Walters has been watching burrowing owls in Santa Fe for the past 20 years since he moved here from California. And what he’s seen alarms him: colony after colony disappearing, from one next to the handball courts on Zia Road to one on a vacant field at Cordova Road and Old Pecos Trail.
“This is the last vestige of burrowing owls in Santa Fe County, to my knowledge,” Walters said. “It’s incremental development and habitat destruction, bit by bit.”
It’s not that small burrowing owls — some 9 inches tall — have a fondness for runways and the smell of jet fuel. It’s that burrowing owls build their nests in abandoned prairie dog holes.
So how did the prairie dogs decide on the airport? According to previous Journal reports, the city long has used the airport as a dumping ground for relocated prairie dogs. But in the past two years, hundreds of those relocated prairie dogs have been collected and shipped somewhere else.
“Prairie dogs are a keystone species — a highly interactive species,” said Nicole Rosmarino, conservation director of Forest Guardians. That means the presence of a prairie dog attracts other animals.
Some 200 species of wildlife have been documented on or near prairie dog colonies, Rosmarino said.
Jim Montman, director of the Santa Fe Municipal Airport, knows that only too well.
“They attract the burrowing owls and hawks and coyotes and wild dogs, none of which mix very well with aircraft,” Montman said. “The FAA has a zero tolerance on holes in the safety areas, but they also understand … the Federal Migratory Bird Act.” According to the act, once certain species of migratory birds — including burrowing owls — have established a habitat, it’s illegal to disturb them without a federal permit.
But it’s the prairie dog holes that are a particular problem.
“If a landing gear leaves the runways and hits a burrow, you’d end up with a severely damaged aircraft” and possibly injured people inside, Montman said.
So the airport and the city of Santa Fe are working with Hawks Aloft, a program based in Albuquerque, to try to deal with the burrowing owls.
“If they’re outside the safety areas, we typically don’t do anything with them,” Montman said.
“We’ve never had an aircraft hit an owl, but we have had other birds hit,” said Montman, “as well as prairie dogs and coyotes.”
Each October, when the burrowing owls migrate to southern New Mexico and northern Mexico, the airport deals with the burrows that are in precarious locations.
“We go in and cover up those burrows and otherwise take care of the habitat near the runways and runway safety areas so they don’t relocate into an area that’s a problem with flight safety,” Montman said.

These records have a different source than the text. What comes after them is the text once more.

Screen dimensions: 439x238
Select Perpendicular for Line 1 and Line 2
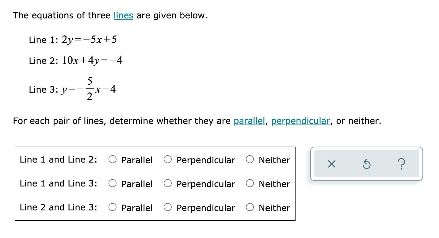167,159
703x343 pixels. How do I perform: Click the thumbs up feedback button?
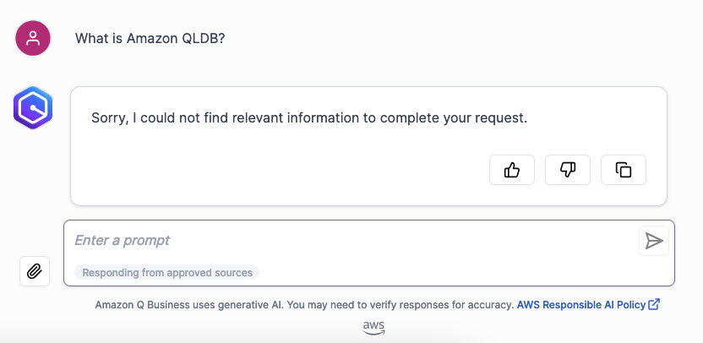click(x=512, y=170)
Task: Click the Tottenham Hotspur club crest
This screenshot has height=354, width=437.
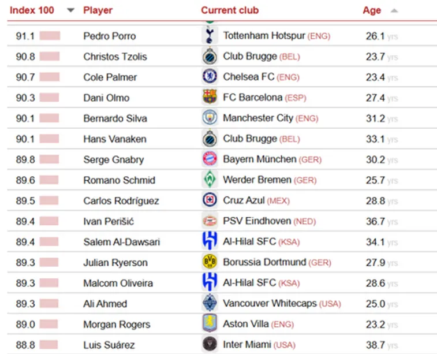Action: pyautogui.click(x=209, y=36)
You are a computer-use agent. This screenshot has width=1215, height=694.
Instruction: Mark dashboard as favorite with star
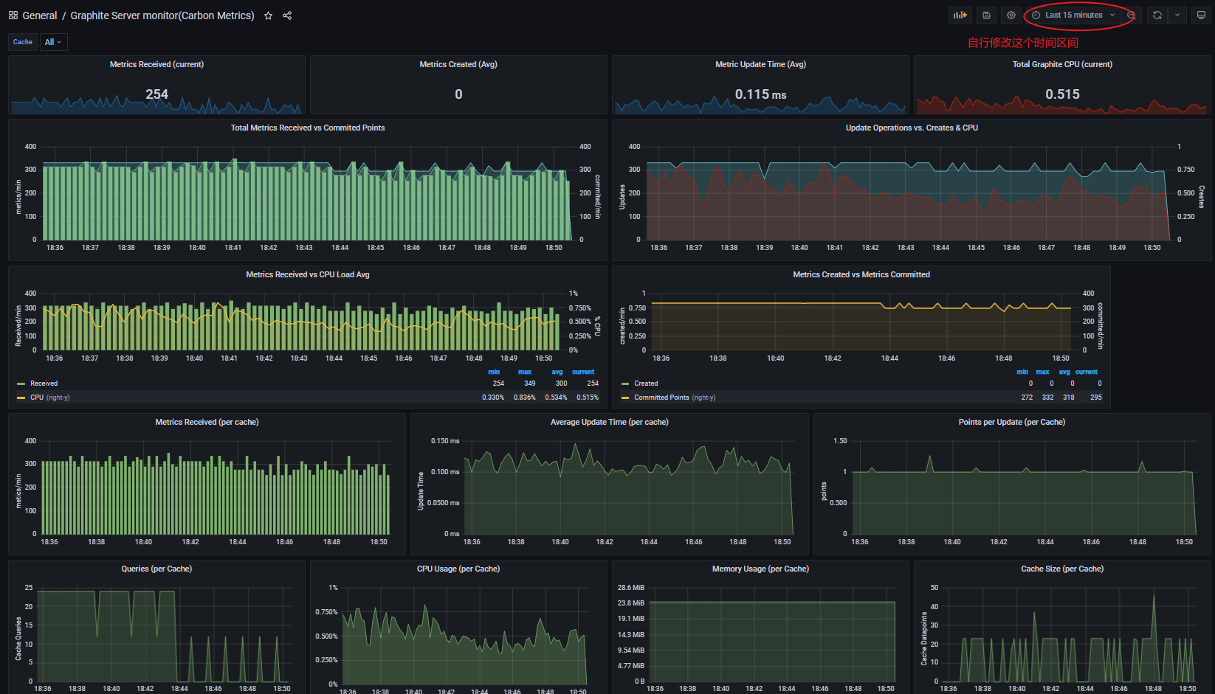tap(268, 15)
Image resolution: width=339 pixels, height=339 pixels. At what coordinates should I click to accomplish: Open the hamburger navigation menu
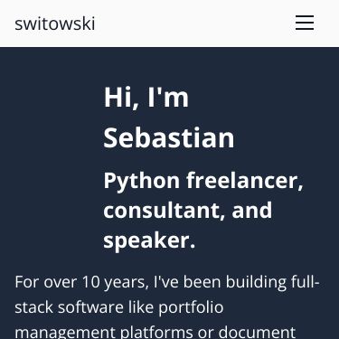coord(305,23)
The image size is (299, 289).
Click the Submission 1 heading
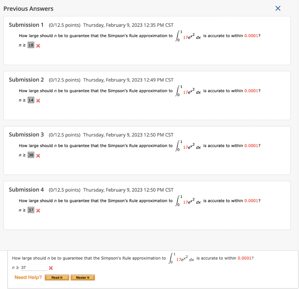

“We’re proud of trying to work with these groups, to make sure we’re not violating any federal laws.”
Beyond those safety precautions, the city is working with a number of environmental groups on the burrowing owl and prairie dog situation.
Rosmarino said, “We are trying to encourage the city not only to not harm these owls and prairie dogs at the airport, but also to create a preserve at the airport. Mayor (David) Coss has recently publicly advocated such a preserve, part of which would be located at the airport.”
That would sit well with bird watcher Walters.
“These animals, or similar ones, have been here since the Miocene ages, 27 million years ago,” he said.
“But suddenly, in the last 50 years, we can’t manage to all live together.”